Hundreds of trucks remain stuck in tailbacks at the border Uganda shares with Kenya. In town, motorcyclists and motorists struggled in search of petrol stations spared by delivery issues. Some of them had to rely on the intel of relatives. It was the case for Joel Aduba too, a civil engineer: "A lot of friends called me and told me about them trying to go to other petrol stations and they cannot get fuel. Right now it is a very big situation not just a joke."

The serious situation has caused a surge in prices that make fuel difficult to afford for some city-dweller. Indeed, a litre of fuel was selling at 12,000 Ugandan shillings ($3.40), up from 4,000 shillings previously.

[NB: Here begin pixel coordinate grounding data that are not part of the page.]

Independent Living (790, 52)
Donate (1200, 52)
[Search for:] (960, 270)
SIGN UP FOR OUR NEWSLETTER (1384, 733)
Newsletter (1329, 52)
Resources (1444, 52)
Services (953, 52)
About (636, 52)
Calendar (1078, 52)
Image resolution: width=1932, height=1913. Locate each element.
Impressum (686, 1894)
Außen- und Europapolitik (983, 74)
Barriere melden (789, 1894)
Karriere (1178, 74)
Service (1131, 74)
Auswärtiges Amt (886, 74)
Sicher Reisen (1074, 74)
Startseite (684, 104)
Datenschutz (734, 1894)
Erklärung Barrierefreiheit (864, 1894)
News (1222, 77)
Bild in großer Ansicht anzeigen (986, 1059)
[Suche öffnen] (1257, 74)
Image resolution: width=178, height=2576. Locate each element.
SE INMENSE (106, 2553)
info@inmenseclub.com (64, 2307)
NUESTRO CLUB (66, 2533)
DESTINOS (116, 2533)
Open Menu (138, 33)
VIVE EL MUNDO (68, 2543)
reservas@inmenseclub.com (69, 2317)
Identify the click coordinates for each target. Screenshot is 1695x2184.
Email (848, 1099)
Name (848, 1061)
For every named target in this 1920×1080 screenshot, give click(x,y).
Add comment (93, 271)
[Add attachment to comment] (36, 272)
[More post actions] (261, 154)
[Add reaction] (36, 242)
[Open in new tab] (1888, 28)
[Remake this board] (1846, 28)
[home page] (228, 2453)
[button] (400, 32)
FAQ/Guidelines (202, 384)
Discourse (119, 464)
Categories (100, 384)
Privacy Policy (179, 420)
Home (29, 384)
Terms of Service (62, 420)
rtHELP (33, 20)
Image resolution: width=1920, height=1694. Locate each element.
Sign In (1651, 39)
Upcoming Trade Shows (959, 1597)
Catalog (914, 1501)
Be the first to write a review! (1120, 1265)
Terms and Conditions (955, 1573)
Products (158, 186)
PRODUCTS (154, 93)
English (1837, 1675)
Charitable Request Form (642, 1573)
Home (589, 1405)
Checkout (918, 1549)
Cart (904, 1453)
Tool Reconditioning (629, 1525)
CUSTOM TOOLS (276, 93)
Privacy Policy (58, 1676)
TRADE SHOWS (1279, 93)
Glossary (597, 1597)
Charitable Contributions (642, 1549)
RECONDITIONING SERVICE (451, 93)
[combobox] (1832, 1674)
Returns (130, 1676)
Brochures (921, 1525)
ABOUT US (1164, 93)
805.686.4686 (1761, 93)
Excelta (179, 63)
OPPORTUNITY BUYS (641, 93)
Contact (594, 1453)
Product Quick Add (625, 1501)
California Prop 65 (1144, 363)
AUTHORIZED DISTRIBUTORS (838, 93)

The issue was addressed by Energy Minister Ruth Nankabirwa who called dealers not to take advantage of the shortage to cheat Ugandans with high prices. "I know we are following a liberalised economy where goods follow market demand to determine prices but you can't put fuel (up) from 4,000 to 12,000 Ugandan shillings, that is cheating", she said. But on the field, her invitation has yet to be received.

Many motorcycle riders like Williams Lukongo were charged a steep price: "“What is going on in the country?” It is too high; I’ve never seen the prices of fuel going high to that extent."

Local authorities blame the delays on a faulty scanner used by custom officials to check vehicles and "issues regarding Covid-19". One truck driver, Mohammed Abubaker Kayima, told AFP there were queues of goods vehicles stranded at the Malaba border crossing between Uganda and Kenya.

"There are hundreds of trucks clogged at the border waiting for clearance from customs and Covid-19 task forces," the 57-year-old said. "Some have been there for days."

Before the petrol station stock levels and the prices go back to normal, Ugandans continue to struggle. Some were even obliged to abandon their vehicules.